US access to COVID-19 app data ‘not conceivable’, inquiry told

By Shannon Jenkins

Thursday May 7, 2020

Adobe

Health officials across Australia are still unable to access data collected by the federal government’s coronavirus contact tracing app, a senate inquiry has heard.

Attorney-General’s Department deputy secretary Sarah Chidgey on Wednesday told the Senate committee overseeing the commonwealth’s COVID-19 response that the government’s decision to bar law enforcement agencies from accessing app data was “very unusual”.

US company Amazon Web Services has been paid more than $700,000 to manage the app’s central data store. The information is being stored in AWS servers in Australia.
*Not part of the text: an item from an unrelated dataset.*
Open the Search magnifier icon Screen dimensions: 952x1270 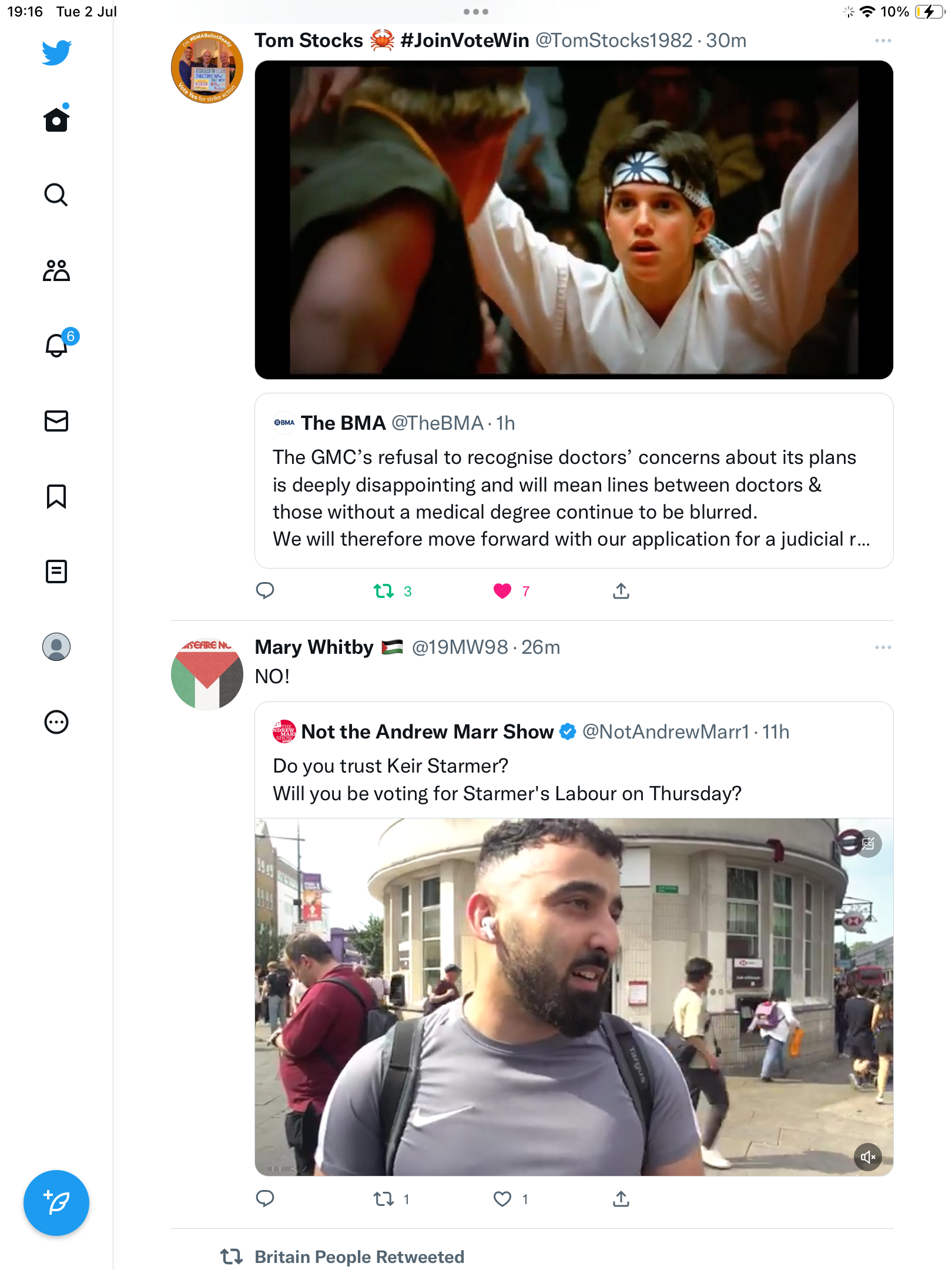[x=56, y=195]
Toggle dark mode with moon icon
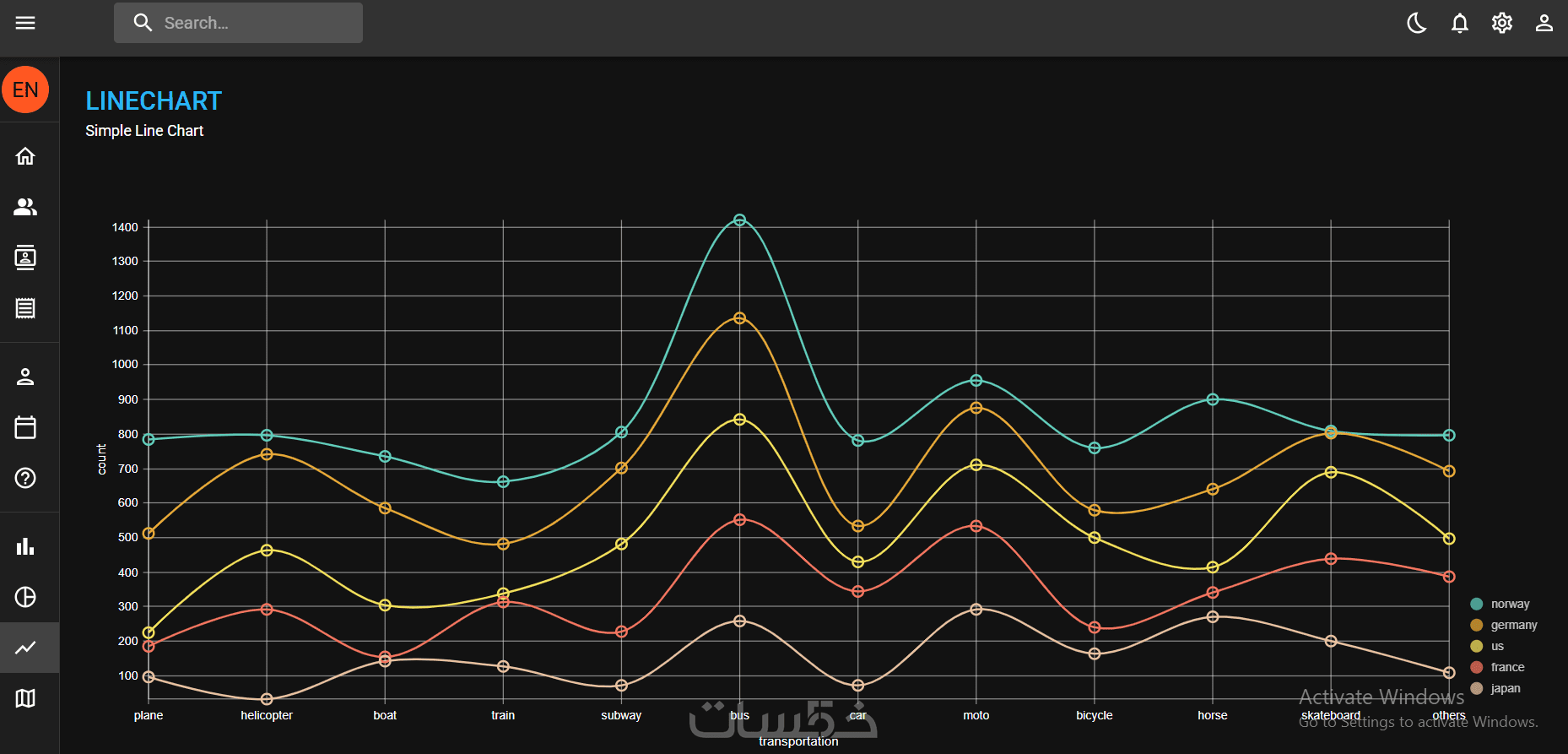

When asked whether data could be accessed under US cloud computing laws, Chidgey said it was “not conceivable”, but did not rule it out entirely.

“We can’t give complete guarantees about foreign laws,” she said.

She revealed the government had received legal advice from the Australian government solicitor on the issue, but it was privileged and would not be made public.

The government on Monday released draft legislation outlining data protections for the app, including up to five years in prison for those who attempt to access or use the data for any reason other than contact tracing.

By Wednesday the app had been downloaded 5.1 million times.

Prime Minister Scott Morrison has previously said the government was aiming for at least 40% of the population to download the app, with take-up of the app being one of 15 conditions set by national cabinet for lifting restrictions.

Acting health secretary Caroline Edwards told the inquiry the department hadn’t advised national cabinet on any download targets.

Health officials also admitted that while the app has been collecting data, the states and territories cannot access the information until the necessary privacy agreements are in place. Edwards said the agreements should be in place by the end of this week.

Digital Transformation Agency chief executive officer Randall Brugeaud said the app’s source code would also be released in the next week.

He admitted there have been issues with the app — which cost $1.5 million to develop — for iPhone devices, but not Androids.

“The performance we accept is variable while we use the app on phones which are locked and that will be improved in subsequent releases,” he said.

“I cannot provide a view that the app will work 100% of the time with all handsets where the devices are locked.”

Brugeaud noted a Bluetooth update from Apple in the coming weeks would likely improve the app’s performance.

“Our option was to wait until every feature was running perfectly and deliver a solution in six or 12 months’ time,” he said.

“Our focus has been privacy, security, performance. The Bluetooth performance that we have in Australia with our contact tracing is as good as anywhere in the world.”

The app would continue to collect data in rural and remote areas even where phone reception is poor, the inquiry heard.